50% Not Tested: Precision Oncology with Jerome Madison, Invitae

Jerome Madison, General Manager of Oncology at Invitae

Bio and Contact Info


0:00 Precision medicine today

5:25 Is cancer testing standard of care? 50% of lung cancer patients not getting tested

10:25 Science continually outpacing NCCN guidelines

18:40 How Invitae is addressing challenges to access

28:05 Impact of pandemic on the field

30:40 Next chapter for Invitae

Oncology has emerged as the most successful disease area for precision medicine. Last year, as the genetic testing industry went through a royal shake-up brought on mostly by external market forces, it's been no surprise that precision oncology has been touted as a core strength. As the industry now works "to be more lean and profitable"--new language one hears these days, cancer testing will be a big part of that effort.
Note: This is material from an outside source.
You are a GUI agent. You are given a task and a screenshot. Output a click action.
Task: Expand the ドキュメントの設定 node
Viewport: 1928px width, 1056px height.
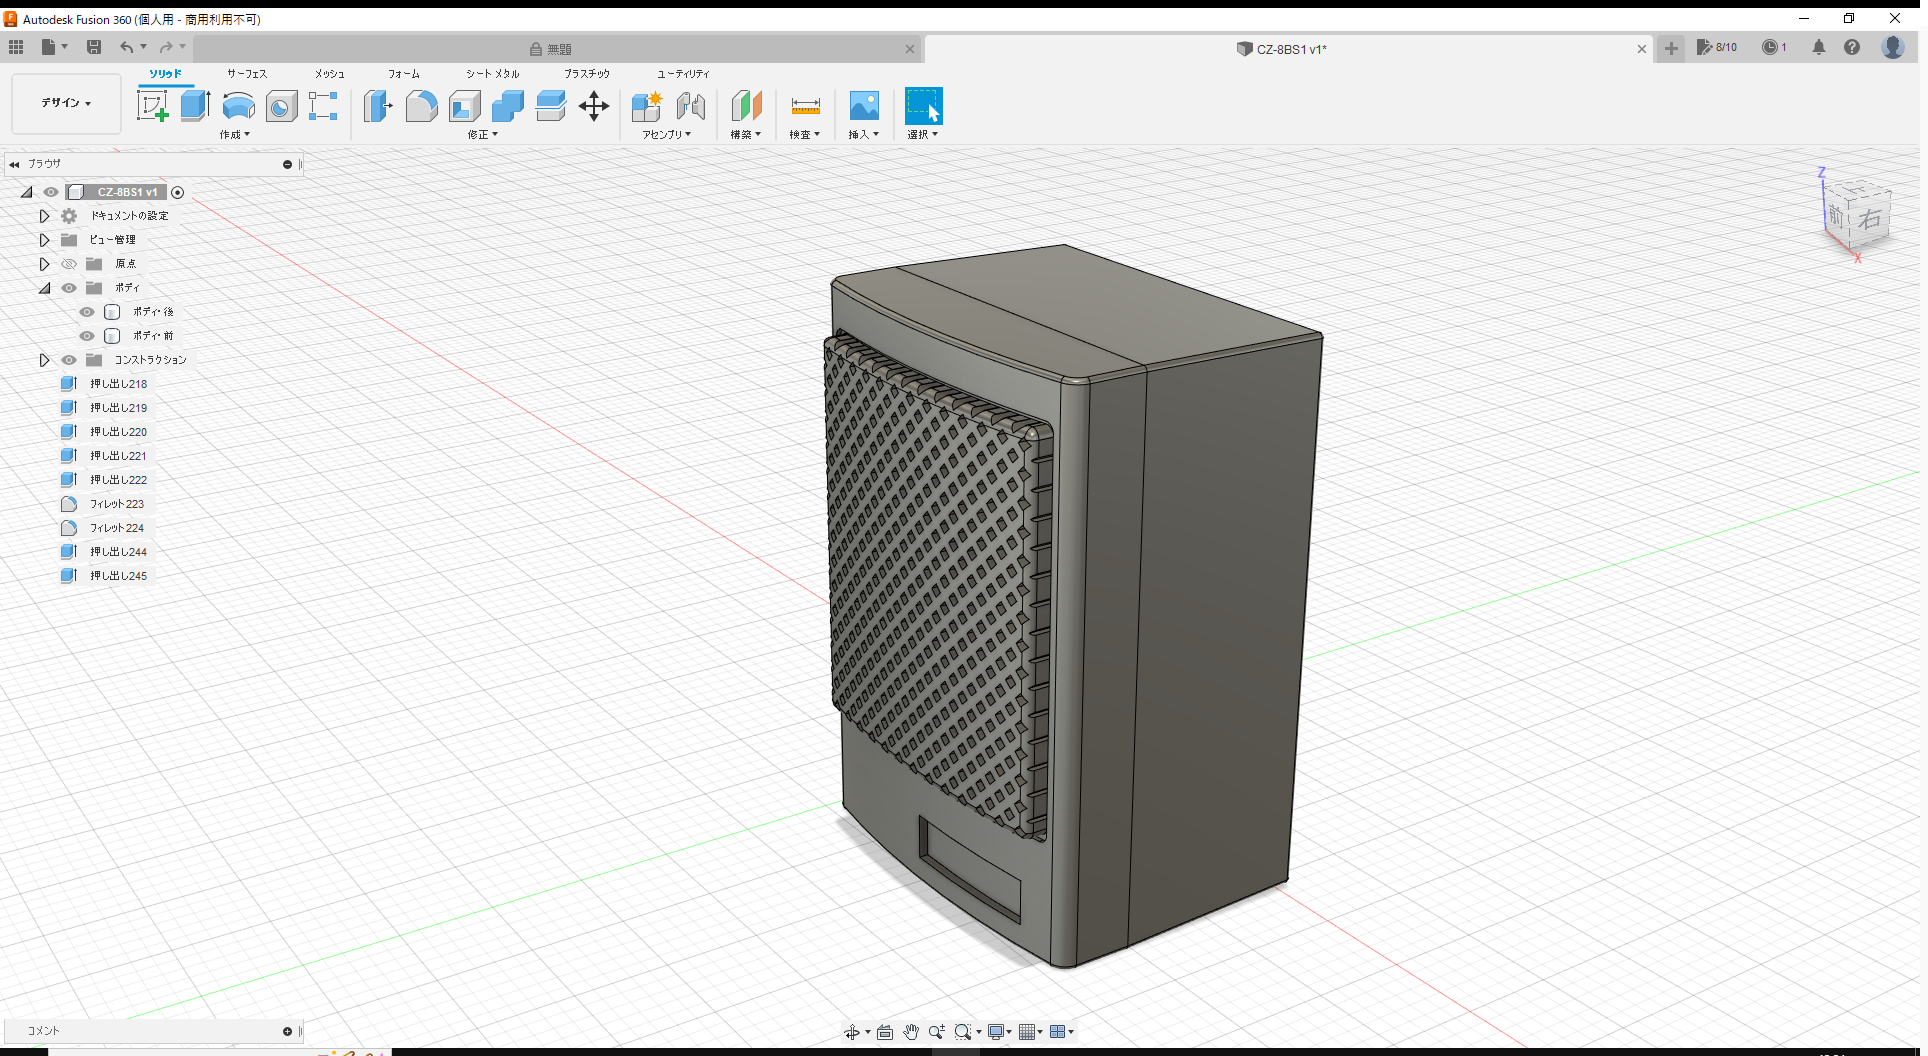tap(44, 215)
Perhaps no company looked inward as intently as San Francisco based Invitae this past year. Their new CEO Ken Knight said last week at the annual JP Morgan Healthcare Conference the company has been “stabilizing” and would “double down” on its oncology franchise. He anticipates a return to growth in the next year.

For today's show, we caught up with Invitae’s General Manager of Oncology Jerome Madison to dig into Invitae’s approach to addressing the opportunities and challenges of cancer genetic testing. Jerome is also the Host of The Precision Medicine Podcast and was involved in selling some of the first precision cancer tests. We won't say when that was, Jerome.

We begin with an overview of the industry, then quickly drill down into how Invitae has been expanding its cancer line to be a "one-stop shop" for oncologists who will at some time be able to get all the tests they need from a vial of blood. Still, there are problems with access. For example, why are less than 50% of lung cancer patients being tested? We end with Jerome’s outlook for Invitae's fit in a very lively and innovative space in medicine today.